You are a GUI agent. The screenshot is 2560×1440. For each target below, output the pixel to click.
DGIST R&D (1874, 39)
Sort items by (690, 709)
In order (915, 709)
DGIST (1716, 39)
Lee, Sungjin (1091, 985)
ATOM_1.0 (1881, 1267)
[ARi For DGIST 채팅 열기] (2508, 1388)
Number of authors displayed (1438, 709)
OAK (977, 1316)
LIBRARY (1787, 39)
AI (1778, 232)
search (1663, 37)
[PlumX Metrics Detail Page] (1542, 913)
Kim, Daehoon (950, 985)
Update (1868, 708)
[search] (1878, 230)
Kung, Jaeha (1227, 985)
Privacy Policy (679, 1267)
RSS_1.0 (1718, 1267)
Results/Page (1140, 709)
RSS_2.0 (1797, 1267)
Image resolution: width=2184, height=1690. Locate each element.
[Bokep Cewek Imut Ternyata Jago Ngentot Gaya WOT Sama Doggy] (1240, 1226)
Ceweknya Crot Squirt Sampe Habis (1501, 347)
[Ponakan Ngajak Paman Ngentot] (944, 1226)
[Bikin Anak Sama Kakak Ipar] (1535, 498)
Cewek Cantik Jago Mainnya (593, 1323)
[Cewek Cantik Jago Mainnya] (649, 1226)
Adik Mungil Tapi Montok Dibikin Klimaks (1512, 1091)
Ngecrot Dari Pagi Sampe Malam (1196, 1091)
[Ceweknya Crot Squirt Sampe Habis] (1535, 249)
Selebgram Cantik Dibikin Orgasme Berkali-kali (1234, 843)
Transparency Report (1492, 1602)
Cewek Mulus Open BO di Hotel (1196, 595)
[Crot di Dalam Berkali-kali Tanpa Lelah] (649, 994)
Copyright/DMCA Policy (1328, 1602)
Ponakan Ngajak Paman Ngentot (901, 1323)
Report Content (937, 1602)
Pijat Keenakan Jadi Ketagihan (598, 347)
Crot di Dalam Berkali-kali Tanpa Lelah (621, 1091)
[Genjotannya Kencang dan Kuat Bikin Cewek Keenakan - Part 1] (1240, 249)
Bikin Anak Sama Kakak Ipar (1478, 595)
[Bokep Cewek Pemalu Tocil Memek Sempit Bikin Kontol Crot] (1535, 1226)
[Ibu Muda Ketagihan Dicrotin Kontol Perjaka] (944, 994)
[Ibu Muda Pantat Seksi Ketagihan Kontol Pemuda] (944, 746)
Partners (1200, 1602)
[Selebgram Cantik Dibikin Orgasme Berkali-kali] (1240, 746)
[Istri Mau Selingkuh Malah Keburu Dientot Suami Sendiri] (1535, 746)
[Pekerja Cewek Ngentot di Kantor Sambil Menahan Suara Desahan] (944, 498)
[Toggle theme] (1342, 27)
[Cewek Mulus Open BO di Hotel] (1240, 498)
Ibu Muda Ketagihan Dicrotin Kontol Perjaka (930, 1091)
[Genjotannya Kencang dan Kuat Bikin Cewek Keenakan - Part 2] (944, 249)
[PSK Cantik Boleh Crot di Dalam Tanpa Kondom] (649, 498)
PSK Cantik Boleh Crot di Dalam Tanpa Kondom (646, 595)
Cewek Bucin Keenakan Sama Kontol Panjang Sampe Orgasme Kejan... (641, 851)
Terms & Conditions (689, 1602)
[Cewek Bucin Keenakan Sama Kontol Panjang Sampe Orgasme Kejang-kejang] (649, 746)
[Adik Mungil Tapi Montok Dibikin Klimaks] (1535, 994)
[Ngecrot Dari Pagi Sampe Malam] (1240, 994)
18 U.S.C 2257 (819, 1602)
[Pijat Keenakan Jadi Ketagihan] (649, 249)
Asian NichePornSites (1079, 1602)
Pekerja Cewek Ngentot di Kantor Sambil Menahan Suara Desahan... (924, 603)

- **What the task requires**:
Among the lines above, please find those with "Panjang" and copy them.

- **Answer area**:
Cewek Bucin Keenakan Sama Kontol Panjang Sampe Orgasme Kejan... (641, 851)
[Cewek Bucin Keenakan Sama Kontol Panjang Sampe Orgasme Kejang-kejang] (649, 746)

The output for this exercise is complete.